These are my notes for the Marwan Al-Tawil, Vania Dimitrova, Dhaval Thakker, Brandon Bennett talk at the UK Ontology Network Meeting on 14 April, 2016.
What makes some entities more important, and provide better paths? He observed in his study that central entities with many subclasses are good potential anchors, recognition is a key enabler for knowledge expansion, and encourage connections to discover new entities linked to recognized ones. How can we develop automatic ways to identify knowledge anchors? Category objects (commonly-used objects from daily life) carry the most information, possess the highest category cue validity and are, therefore, the most differentiated from one another.
They have two approaches: distinctiveness (identifies the most differentiated entities whose cues link to its members, and not to other entities) and homogeneity. Distinctiveness metrics were adopted from formal concept analysis, and applied to the ontology. The homogeneity metrics were created with set-based similarity metrics.
Experiment and evaluation. Images of all taxonomical entities linked via subClassOf were presented in 10 different surveys. Benchmarking sets were used to determine accuracy and frequency. Questions were of two types: accurate naming of a category entity (parent) when a leaf entity is seen, and accurate naming with its exact name, child or parent.

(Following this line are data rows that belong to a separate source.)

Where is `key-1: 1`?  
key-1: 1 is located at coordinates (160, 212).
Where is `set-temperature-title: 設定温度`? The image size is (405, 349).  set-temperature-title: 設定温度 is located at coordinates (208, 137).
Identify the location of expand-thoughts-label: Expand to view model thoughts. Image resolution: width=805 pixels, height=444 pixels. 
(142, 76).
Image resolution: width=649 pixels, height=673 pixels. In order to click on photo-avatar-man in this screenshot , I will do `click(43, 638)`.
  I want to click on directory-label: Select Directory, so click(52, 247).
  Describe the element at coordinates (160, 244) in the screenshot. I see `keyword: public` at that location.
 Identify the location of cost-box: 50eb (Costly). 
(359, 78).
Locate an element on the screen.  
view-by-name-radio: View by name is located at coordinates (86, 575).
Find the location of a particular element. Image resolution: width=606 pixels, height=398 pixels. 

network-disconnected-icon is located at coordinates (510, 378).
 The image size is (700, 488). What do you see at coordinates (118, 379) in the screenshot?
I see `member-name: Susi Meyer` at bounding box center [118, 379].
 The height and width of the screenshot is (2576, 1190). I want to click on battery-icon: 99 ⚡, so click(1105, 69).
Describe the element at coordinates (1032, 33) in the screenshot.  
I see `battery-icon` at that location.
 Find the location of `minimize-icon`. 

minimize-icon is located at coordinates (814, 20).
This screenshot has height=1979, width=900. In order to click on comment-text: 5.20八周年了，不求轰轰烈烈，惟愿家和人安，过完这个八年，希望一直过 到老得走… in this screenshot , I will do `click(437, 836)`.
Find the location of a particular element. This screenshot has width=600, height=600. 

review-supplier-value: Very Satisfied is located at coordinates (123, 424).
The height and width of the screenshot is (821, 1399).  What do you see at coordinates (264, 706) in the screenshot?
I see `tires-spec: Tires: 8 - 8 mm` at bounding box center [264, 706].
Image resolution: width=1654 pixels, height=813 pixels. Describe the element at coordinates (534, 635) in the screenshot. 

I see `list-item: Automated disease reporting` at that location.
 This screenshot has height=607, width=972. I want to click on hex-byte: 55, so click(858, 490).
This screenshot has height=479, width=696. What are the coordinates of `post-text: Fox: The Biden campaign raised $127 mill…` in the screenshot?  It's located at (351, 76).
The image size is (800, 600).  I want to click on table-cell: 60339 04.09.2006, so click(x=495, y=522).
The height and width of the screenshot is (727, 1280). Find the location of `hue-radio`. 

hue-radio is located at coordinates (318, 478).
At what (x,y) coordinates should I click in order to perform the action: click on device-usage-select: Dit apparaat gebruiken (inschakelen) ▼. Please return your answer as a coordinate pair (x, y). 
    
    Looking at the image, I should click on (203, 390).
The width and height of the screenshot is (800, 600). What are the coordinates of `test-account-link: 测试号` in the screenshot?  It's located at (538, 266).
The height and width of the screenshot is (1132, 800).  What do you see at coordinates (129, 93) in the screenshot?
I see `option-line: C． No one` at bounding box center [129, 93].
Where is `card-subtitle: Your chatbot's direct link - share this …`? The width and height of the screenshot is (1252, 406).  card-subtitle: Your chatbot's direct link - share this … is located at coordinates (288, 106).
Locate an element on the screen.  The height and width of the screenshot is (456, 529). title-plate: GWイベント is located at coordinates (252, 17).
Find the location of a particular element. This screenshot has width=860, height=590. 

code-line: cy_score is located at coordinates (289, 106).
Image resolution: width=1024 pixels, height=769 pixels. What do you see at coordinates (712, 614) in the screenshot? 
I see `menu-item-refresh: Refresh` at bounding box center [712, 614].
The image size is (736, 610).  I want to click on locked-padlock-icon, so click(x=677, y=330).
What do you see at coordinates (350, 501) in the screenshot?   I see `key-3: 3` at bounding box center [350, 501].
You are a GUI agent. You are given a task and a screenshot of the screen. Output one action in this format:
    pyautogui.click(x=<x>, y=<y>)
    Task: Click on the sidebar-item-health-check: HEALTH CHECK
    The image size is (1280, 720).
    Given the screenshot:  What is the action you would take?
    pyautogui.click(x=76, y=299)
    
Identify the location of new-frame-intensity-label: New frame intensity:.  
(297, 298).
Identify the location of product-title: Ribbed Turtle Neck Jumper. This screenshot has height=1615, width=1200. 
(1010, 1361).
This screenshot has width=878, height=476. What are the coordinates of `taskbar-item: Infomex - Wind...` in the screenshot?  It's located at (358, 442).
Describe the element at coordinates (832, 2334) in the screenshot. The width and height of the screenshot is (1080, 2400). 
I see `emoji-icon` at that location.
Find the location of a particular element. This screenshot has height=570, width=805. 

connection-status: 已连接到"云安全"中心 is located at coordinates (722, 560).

When analysing the data, they found that precision values were poor. Inspecting the false positives, they noticed two reasons: picking entities with a low number of subclasses, and returning FP entities which had long label names.
Please note that this post is merely my notes on the presentation. I may have made mistakes: these notes are not guaranteed to be correct. Unless explicitly stated, they represent neither my opinions nor the opinions of my employers. Any errors you can assume to be mine and not the speaker’s. I’m happy to correct any errors you may spot – just let me know!